Gopalakrishnan drew parallels with the human body to illustrate his points. “If you see the human body it has lasted for millions of years. What did it take? This body that we take for granted survived so many millennia because of its immune system. Our body is made up of 97 or so per cent moisture, x per cent human genome and maybe 10x per cent bacteria. Our bodies have a back up for the immune system in the form of white blood cells (WBCs). These are kept in store. There is redundancy followed by diversity. Besides WBCs there are leucocytes, B cells (bone marrow- or bursa-derived cells), T cells ((thymus cells) etc. Despite the diversity, there is harmony; each one does what it is supposed to do and that has been the Brahma-mantra for survival. Like a parent does not look at the value of a child say 5 or 10 years from its birth, the same way you invest in a company to nurture it,” he said.

The other lesson Gopalakrishnan illustrated was through a Japanese story. “Hiro Onada served in the World War II. He was dropped into the jungles of Philippines in 1942. Since then he learnt to survive off the jungle and protect himself from the enemy. He lived like this till 1974 when he was found by his people. When his commanding officer who had since retired told him the war was over, Onada asked ‘when?’. Many companies become like Onada- they get so embroiled in their day to day tasks, they get up oil their guns, get ready with the goods and services tax (GST), funding, operations whatever that they fail to see the world outside. They fail to read the signs that technology, changing times throw and so get lost.”

He advised, “Do not be like Onada.”

He said that long-lasting companies are consistent with their purpose. Jamshedji Tata wanted his company to be built for the good of people and this is what they do even today. Lever Brothers wanted clean the teeming millions and their Surf and Lifebuoy still do that. Be consistent, he advised.

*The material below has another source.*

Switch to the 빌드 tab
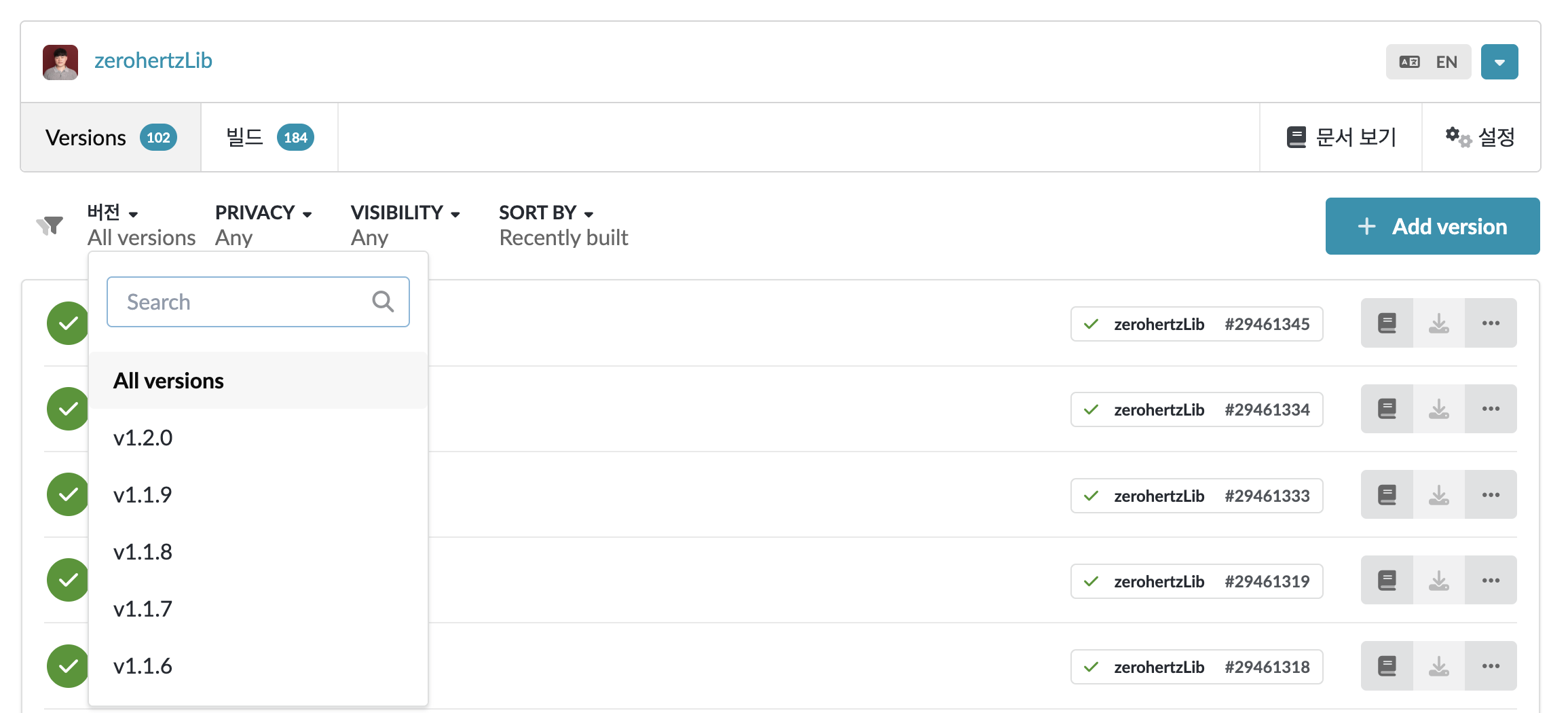Viewport: 1568px width, 713px height. [x=269, y=137]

He urged SMEs to learn to organise themselves to deliver their long term vision. He cited the example of the GT road from Peshawar to Calcutta which, he said, was built not for just pedestrians or horse carts, but built to last. “Like nature learns to be adaptive and tolerant. In the nature animals, birds different species all learn to adjust to each other’s needs and live peaceably. Startups need to learn to adjust with each other’s and large corporations,” he said.

He stressed that SMEs should be conservative with finances.